> **EXERCISE BRIEF**: Retype the material without any changes, starting at its first line and ending with the line that contains "Sök alla lediga lägenheter Åre (493, 991)", including that line.

> **SUPPLIED DATA**:
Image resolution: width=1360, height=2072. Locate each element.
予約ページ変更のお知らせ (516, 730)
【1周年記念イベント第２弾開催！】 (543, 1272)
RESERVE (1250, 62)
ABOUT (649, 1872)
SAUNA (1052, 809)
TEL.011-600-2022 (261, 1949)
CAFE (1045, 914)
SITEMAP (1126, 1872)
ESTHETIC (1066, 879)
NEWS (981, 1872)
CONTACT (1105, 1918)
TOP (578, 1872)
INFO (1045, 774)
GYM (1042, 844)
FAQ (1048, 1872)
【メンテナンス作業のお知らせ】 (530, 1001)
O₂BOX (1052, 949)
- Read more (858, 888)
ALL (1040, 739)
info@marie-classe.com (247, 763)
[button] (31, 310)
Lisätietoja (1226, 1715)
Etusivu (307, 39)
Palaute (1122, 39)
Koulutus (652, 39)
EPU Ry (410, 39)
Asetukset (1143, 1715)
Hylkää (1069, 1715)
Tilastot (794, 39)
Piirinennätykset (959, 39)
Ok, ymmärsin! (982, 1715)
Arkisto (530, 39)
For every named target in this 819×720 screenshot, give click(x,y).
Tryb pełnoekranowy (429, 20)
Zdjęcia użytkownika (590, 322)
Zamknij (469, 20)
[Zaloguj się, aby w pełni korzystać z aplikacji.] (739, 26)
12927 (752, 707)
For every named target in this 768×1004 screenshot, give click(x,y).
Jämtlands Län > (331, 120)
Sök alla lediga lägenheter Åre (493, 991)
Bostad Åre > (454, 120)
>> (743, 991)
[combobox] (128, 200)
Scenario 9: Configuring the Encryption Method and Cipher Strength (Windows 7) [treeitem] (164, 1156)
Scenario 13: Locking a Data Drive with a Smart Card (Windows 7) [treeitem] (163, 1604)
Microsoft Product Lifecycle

> **SOLUTION BELOW**:
Image resolution: width=1360, height=2072. Locate each element.
予約ページ変更のお知らせ (516, 730)
【1周年記念イベント第２弾開催！】 (543, 1272)
RESERVE (1250, 62)
ABOUT (649, 1872)
SAUNA (1052, 809)
TEL.011-600-2022 (261, 1949)
CAFE (1045, 914)
SITEMAP (1126, 1872)
ESTHETIC (1066, 879)
NEWS (981, 1872)
CONTACT (1105, 1918)
TOP (578, 1872)
INFO (1045, 774)
GYM (1042, 844)
FAQ (1048, 1872)
【メンテナンス作業のお知らせ】 (530, 1001)
O₂BOX (1052, 949)
- Read more (858, 888)
ALL (1040, 739)
info@marie-classe.com (247, 763)
[button] (31, 310)
Lisätietoja (1226, 1715)
Etusivu (307, 39)
Palaute (1122, 39)
Koulutus (652, 39)
EPU Ry (410, 39)
Asetukset (1143, 1715)
Hylkää (1069, 1715)
Tilastot (794, 39)
Piirinennätykset (959, 39)
Ok, ymmärsin! (982, 1715)
Arkisto (530, 39)
For every named target in this 819×720 screenshot, give click(x,y).
Tryb pełnoekranowy (429, 20)
Zdjęcia użytkownika (590, 322)
Zamknij (469, 20)
[Zaloguj się, aby w pełni korzystać z aplikacji.] (739, 26)
12927 (752, 707)
For every named target in this 768×1004 screenshot, give click(x,y).
Jämtlands Län > (331, 120)
Sök alla lediga lägenheter Åre (493, 991)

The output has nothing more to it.